| Section de texte |
· · ·

Isabelle Lévesque et Pierre Dhainaut, L’invention des couleurs

Isabelle Lévesque et Pierre Dhainaut aiment écrire ensemble, notamment sous l’égide des « saisons » qui, ici, entrent dans la composition du titre de la première section du livre. Comment ne pas songer à l’un de leurs autres livres communs, La grande année (L’Herbe qui tremble, 2018), où le poète commençait également par dialoguer avec les photographies d’Isabelle Lévesque, avant de laisser celle-ci s’exprimer par les mots ? À cette différence près qu’à cette première partie de L’invention des couleurs succède un dialogue entre les deux poètes, sans l’intervention des images.  

Des couleurs, il n’en manque pas, dans cet ouvrage, d’abord manifestées dans les sept clichés d’Isabelle Lévesque : ces images en offrent une large palette, du rouge du coquelicot qui ouvre et clôt le livre au noir vespéral flottant sur la flambée du crépuscule, en passant par le vert des mousses et des herbes, le jaune et le mauve des genêts et des bruyères et le blanc du givre qui trace avec délicatesse le contour de feuilles colorées - sans oublier, bien entendu, le bleu du ciel. À ces images vibrantes de la nature répondent, dans une première section, les poèmes en italiques de Pierre Dhainaut, chacun correspondant à l’une des « cinq saisons » égrenées (qui sont aussi des mois). Très vite, le poète évoque à son tour la couleur, pour l’associer à une sorte de mélodie cosmique : « Fluide, la couleur autant que la musique / dans les arbres, dans la perspective, / les sons prenant plaisir à miroiter / se multiplient, la blanche, la verte, la bleue, // laquelle accueille ou recrée le mieux la lumière ? » Si la poésie est étymologiquement un faire (une création),   la couleur devient dans cet ouvrage un pouvoir alchimique puisqu’elle « recrée » « la lumière », au point que l’on s’interroge sur la valeur exacte du déterminant « des », dans le titre : s’agit-il d’inventer les couleurs ou, inversement, de révéler leur pouvoir d’invention ?

· · ·

| Consigne |
Renvoyez tel quel tout ce qui, dans le compte rendu de L’invention des couleurs, va de « Isabelle Lévesque et Pierre Dhainaut, L’invention » jusqu’à « l’intervention des images. ». Les enregistrements qui viennent ensuite forment un matériau indépendant du compte rendu.

| Jeu de données |

· · ·

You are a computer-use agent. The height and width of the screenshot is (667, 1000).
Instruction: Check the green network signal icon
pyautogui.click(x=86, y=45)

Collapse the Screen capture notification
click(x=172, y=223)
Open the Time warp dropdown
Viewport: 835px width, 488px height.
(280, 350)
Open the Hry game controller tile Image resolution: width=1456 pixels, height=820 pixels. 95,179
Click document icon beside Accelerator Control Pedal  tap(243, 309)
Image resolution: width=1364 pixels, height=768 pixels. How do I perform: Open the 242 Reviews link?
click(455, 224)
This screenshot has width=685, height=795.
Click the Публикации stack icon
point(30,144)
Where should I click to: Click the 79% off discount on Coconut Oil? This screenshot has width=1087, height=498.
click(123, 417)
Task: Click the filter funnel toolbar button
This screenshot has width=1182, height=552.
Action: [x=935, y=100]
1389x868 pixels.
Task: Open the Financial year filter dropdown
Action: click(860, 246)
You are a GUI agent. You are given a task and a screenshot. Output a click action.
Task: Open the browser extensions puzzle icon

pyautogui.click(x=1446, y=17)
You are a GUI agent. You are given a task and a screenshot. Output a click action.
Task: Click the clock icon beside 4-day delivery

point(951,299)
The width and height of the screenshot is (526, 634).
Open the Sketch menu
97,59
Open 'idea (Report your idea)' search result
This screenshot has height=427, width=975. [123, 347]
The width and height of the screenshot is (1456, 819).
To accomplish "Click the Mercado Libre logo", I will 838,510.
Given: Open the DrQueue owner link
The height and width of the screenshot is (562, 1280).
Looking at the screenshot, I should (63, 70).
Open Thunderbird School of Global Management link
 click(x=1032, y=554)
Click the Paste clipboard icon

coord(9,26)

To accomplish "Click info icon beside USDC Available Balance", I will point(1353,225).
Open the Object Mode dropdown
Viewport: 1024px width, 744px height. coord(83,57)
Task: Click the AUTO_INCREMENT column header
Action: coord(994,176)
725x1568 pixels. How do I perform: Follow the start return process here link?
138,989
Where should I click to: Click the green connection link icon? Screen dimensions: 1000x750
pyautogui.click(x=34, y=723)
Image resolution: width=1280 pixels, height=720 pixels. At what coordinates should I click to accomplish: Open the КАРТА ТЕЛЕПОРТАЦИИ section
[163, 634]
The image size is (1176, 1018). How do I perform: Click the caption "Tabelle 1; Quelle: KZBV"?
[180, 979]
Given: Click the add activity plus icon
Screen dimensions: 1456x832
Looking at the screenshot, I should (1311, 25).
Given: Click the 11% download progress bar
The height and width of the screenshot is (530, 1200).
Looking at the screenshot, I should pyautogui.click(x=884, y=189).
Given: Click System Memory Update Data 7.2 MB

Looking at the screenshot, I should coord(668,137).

· · ·

| Réponse ci-dessous |
Isabelle Lévesque et Pierre Dhainaut, L’invention des couleurs

Isabelle Lévesque et Pierre Dhainaut aiment écrire ensemble, notamment sous l’égide des « saisons » qui, ici, entrent dans la composition du titre de la première section du livre. Comment ne pas songer à l’un de leurs autres livres communs, La grande année (L’Herbe qui tremble, 2018), où le poète commençait également par dialoguer avec les photographies d’Isabelle Lévesque, avant de laisser celle-ci s’exprimer par les mots ? À cette différence près qu’à cette première partie de L’invention des couleurs succède un dialogue entre les deux poètes, sans l’intervention des images.